─── Information provided ───

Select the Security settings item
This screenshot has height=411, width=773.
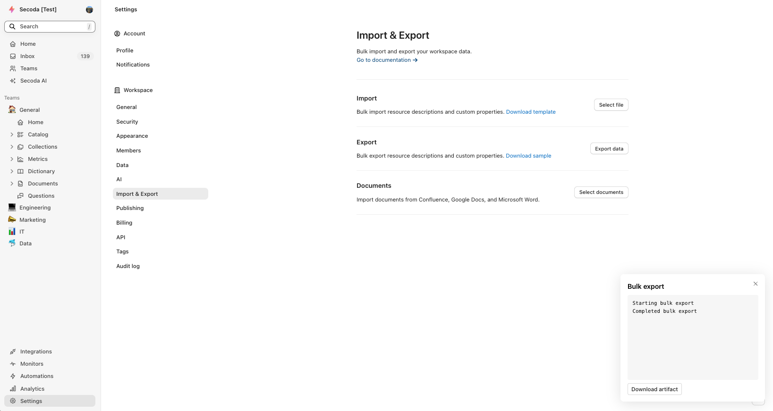[x=127, y=122]
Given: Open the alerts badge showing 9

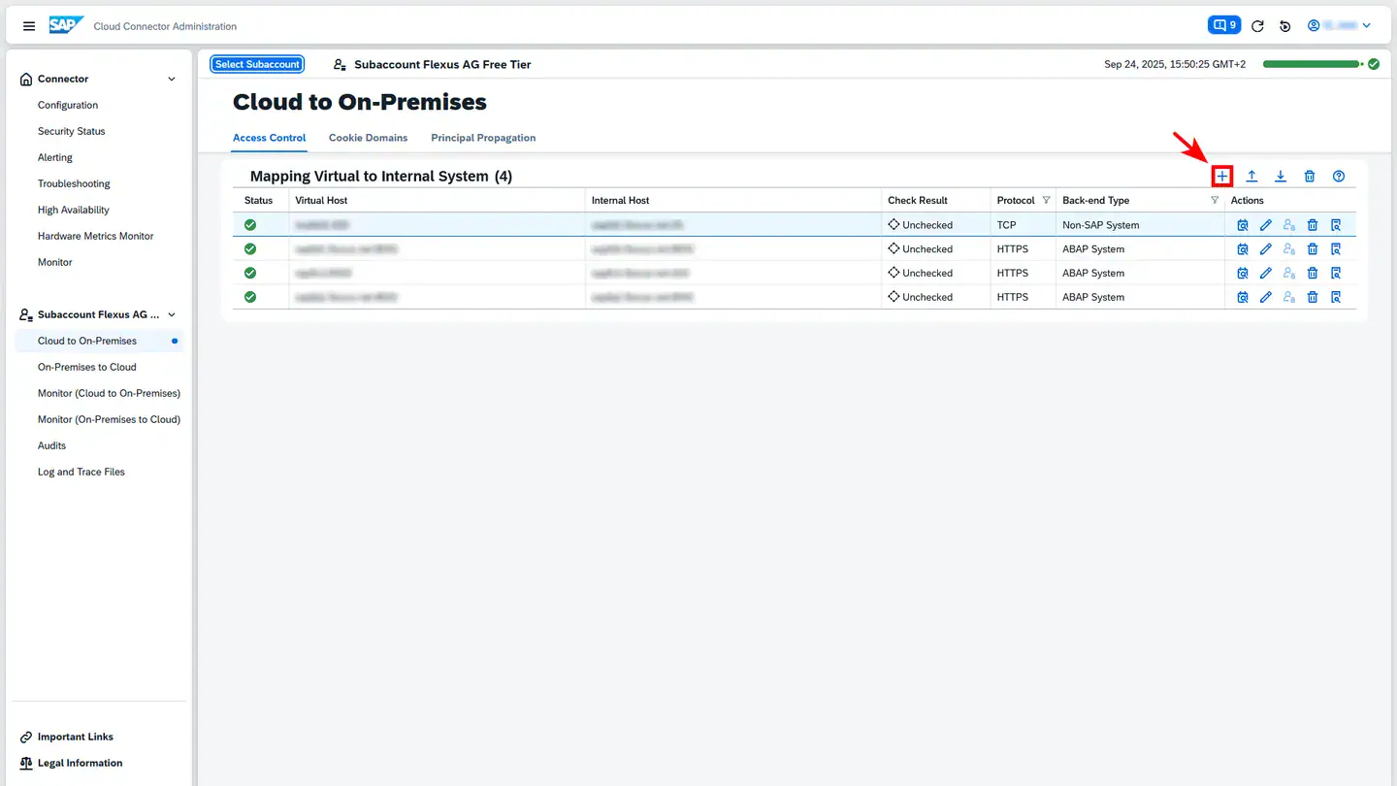Looking at the screenshot, I should (x=1222, y=25).
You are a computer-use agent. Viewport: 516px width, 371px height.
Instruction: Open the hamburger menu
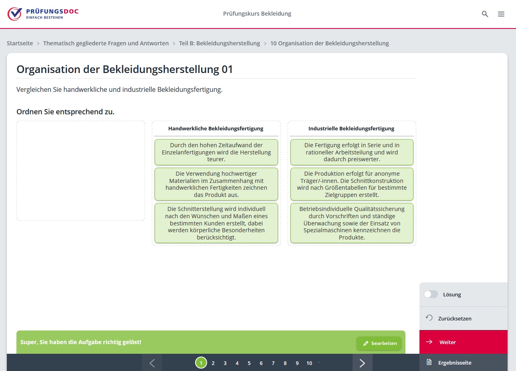[501, 14]
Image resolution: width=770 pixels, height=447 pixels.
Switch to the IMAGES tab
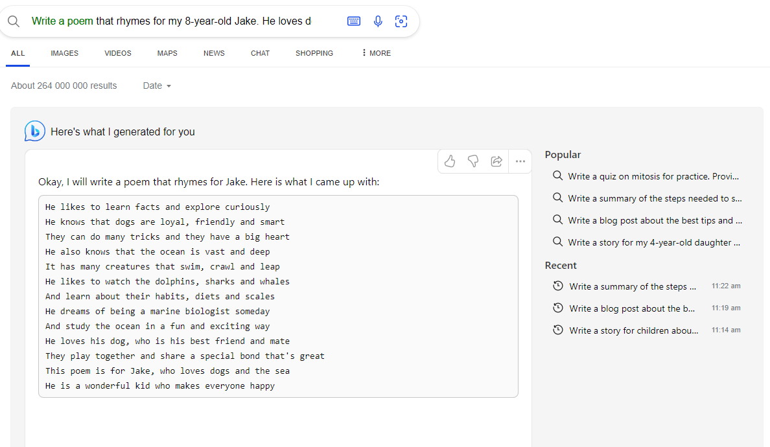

───

**Exercise details**
Reproduce every line of the data above verbatim, omitting the pictures from your answer.

**Response to this task**
Select the Security settings item
This screenshot has height=411, width=773.
[x=127, y=122]
Given: Open the alerts badge showing 9

Looking at the screenshot, I should (x=1222, y=25).
You are a computer-use agent. Viewport: 516px width, 371px height.
Instruction: Open the hamburger menu
[501, 14]
Image resolution: width=770 pixels, height=447 pixels.
Switch to the IMAGES tab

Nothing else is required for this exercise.